Isle de France () was a French colony in the Indian Ocean from 1715 to 1810, comprising the island now known as Mauritius and its dependent territories. It was governed by the French East India Company and formed part of the French colonial empire. Under the French, the island witnessed major changes. The increasing importance of agriculture led to the importation of slaves and the undertaking of vast infrastructural works that transformed the capital Port Louis into a major port, warehousing, and commercial centre.

During the Napoleonic Wars, Isle de France became a base from which the French navy, including squadrons under Rear Admiral Linois or Commodore Jacques Hamelin, and corsairs such as Robert Surcouf, organised raids on British merchant ships. The raids (see Battle of Pulo Aura and Mauritius campaign of 1809–1811) continued until 1810 when the British sent a strong expedition to capture the island. The first British attempt, in August 1810, to attack Grand Port resulted in a French victory, one celebrated on the Arc de Triomphe in Paris. A subsequent and much larger attack launched in December of the same year from Rodrigues, which had been captured a year earlier, was successful. The British landed in large numbers in the north of the island and rapidly overpowered the French, who capitulated (see Invasion of Isle de France). In the Treaty of Paris (1814), the French ceded Isle de France together with its territories including Agaléga, the Cargados Carajos Shoals, the Chagos Archipelago, Rodrigues, Seychelles, and Tromelin Island to the United Kingdom. The island then reverted to its former name, 'Mauritius'.

History 

After the Dutch had abandoned Mauritius, the island became a French colony in September 1715 when Guillaume Dufresne d'Arsel landed and took possession of it, naming the island Isle de France. The French government turned over the administration of Mauritius to the French East India Company, but the island remained free of Europeans until 1721. Furthermore, until 1735, Isle de France was administered from Île Bourbon, now known as Réunion.

By 1726, the company had made land grants to colonists, soldiers and workers. The grants' covenants specified that recipients of the grants who could not cultivate their land for a period of 3 years would lose them. Each colonist was given 20 slaves and in return had to pay yearly one tenth of their production to the French East India Company. The attempt to develop agriculture resulted in an increasing demand for labour.

According to Lougnon, 156 ships called at Mauritius between 1721 and 1735, prior to the arrival of Bertrand-François Mahé de La Bourdonnais, most of them being Company ships. Slave traders brought a total of 650 slaves to Mauritius from Madagascar, Mozambique, India and West Africa.

International trade, in particular long-distance trade, grew in the 18th century and by the 1780s, France was the largest trading maritime power in Europe. The total value of French long-distance trade with Africa, Asia, America and re-exports to the rest of Europe was £25 million, whereas Britain's trade amounted to only £20 million. This state of affairs explained the growing importance of Port Louis as a centre of entrepôt trade. Among the French colonists, the lure of easy money and the importance of commercial activities contributed to their lack of interest in agriculture. Slave trade, both legal and illegal, was an important aspect of the French international trade in the Indian Ocean. A class of traders and merchants developed and thrived.

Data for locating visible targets
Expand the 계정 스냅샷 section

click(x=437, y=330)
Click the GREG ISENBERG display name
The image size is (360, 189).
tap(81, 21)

**EXERCISE PROMPT:**
Copy the part of the Isle de France text that opens with the words "By 1726, the" and closes with "demand for labour.", substituting "land concessions" for "land grants".

**THE ANSWER:**
By 1726, the company had made land concessions to colonists, soldiers and workers. The grants' covenants specified that recipients of the grants who could not cultivate their land for a period of 3 years would lose them. Each colonist was given 20 slaves and in return had to pay yearly one tenth of their production to the French East India Company. The attempt to develop agriculture resulted in an increasing demand for labour.